Working with documents

At this point you are ready to fill your application with metadata and files, through the upload feature: when pressing on the upload/download button, a dialog window is shown. Through it you can upload/download/preview a document.

The preview feature is supported according to the browser capabilities and the installed plugins on the browser: a PDF can be shown as long as a plugin like Acrobat Reader has been installed on the user machine and recognized by the browser.

ACL Management

The term Access Control List (ACL) stands for the ability for Platform to check out the allowed operations for a file, when it is stored in the directory linked to a document type through a panel.

For the combination "document type" + "directory" (where documents are stored) it is possible to define one or more roles, where for each role these operations are supported:

  • can view documents

  • can upload documents for the first time (insert)

  • can upload documents multiple times (update)

  • can delete documents uploaded previously (delete)

In this way, it is possible to restrict documents access not only through the standard features provided by Platform at grid/form level (filtering records, allowed CRUD operations) but also manage document CRUD operations specifically, using roles st directory level.

In order to do it, use the "Administration -> Permissions -> Roles -> CMS ACL List" button to show the document type ACL feature:

Bulk import

A very common scenario for a CMS is the bulk import of documents and metadata. Platform supports to alternative ways to import documents and metadata:

  • bulk import through a remote FTP server – representing the best approach for a cloud solution like 4Ws.Platform

  • bulk import from the server file system – in that case, documents should have been already moved to the local file system, so it is unlikely to followthis approach, more feasible for “on premise” installations of 4Ws.Platform

In any case, a csv file is required when importing multiple documents: the CSV file can have any field separator, like , (comma) or ; (semi-colon) The CSV file must respect the standard CSV forma t: files not respecting such a standard will generate errors. The CSV file must respect also the following constraints:

  • the first line must contain a list of column identifiers, used when importing data to correctly map values with the document metadata

  • one of the columns must be related to the filesto import: every row in the CSV must refer a file in the remote repository containing docmentsand csv

  • csv file and documents must be contained in the same are

It is not essential that the csv file contains all and only the metadata required by a document: the csv could contain many more data, not imported if not needed. The csv file could contain less datathan the ones required as metadata for a document: additional metadata not provided by the csv could be defined:

  • as default values (e.g. current user, current import date/time)

PROVIDED MATERIAL -

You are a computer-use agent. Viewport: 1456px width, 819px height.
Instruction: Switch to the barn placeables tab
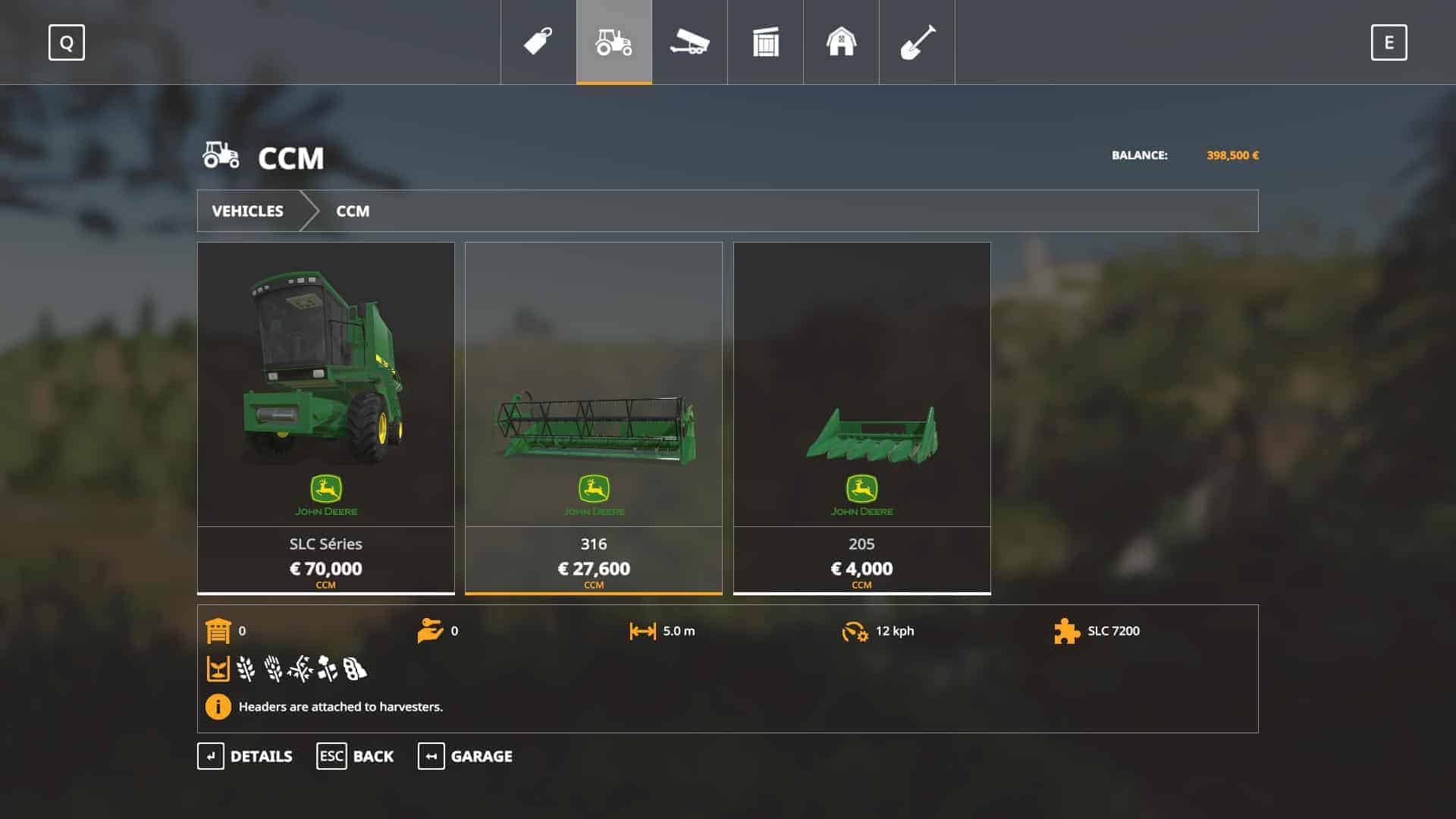(x=841, y=42)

WORK TO COMPLETE -
1) For each statement about the document management text, answer yes or no on whether it agrees with the text, and quote the words that decide it. (a) Showing a PDF preview depends on a plugin such as Acrobat Reader being installed and recognized by the browser. (b) The CSV file for a bulk import must use a comma as its field separator. (c) The first line of the CSV file must hold a list of column identifiers.
2) Reproduce the part of the document management text that opens with the words containing "The term Access" and closes with "multiple times (update)".
Base every answer on the text alone.

FULL ANSWERS -
1)
(a) Yes: "a PDF can be shown as long as a plugin like Acrobat Reader has been installed on the user machine and recognized by the browser"
(b) No: "the CSV file can have any field separator, like , (comma) or ; (semi-colon)"
(c) Yes: "the first line must contain a list of column identifiers"

2)
The term Access Control List (ACL) stands for the ability for Platform to check out the allowed operations for a file, when it is stored in the directory linked to a document type through a panel.

For the combination "document type" + "directory" (where documents are stored) it is possible to define one or more roles, where for each role these operations are supported:

  • can view documents

  • can upload documents for the first time (insert)

  • can upload documents multiple times (update)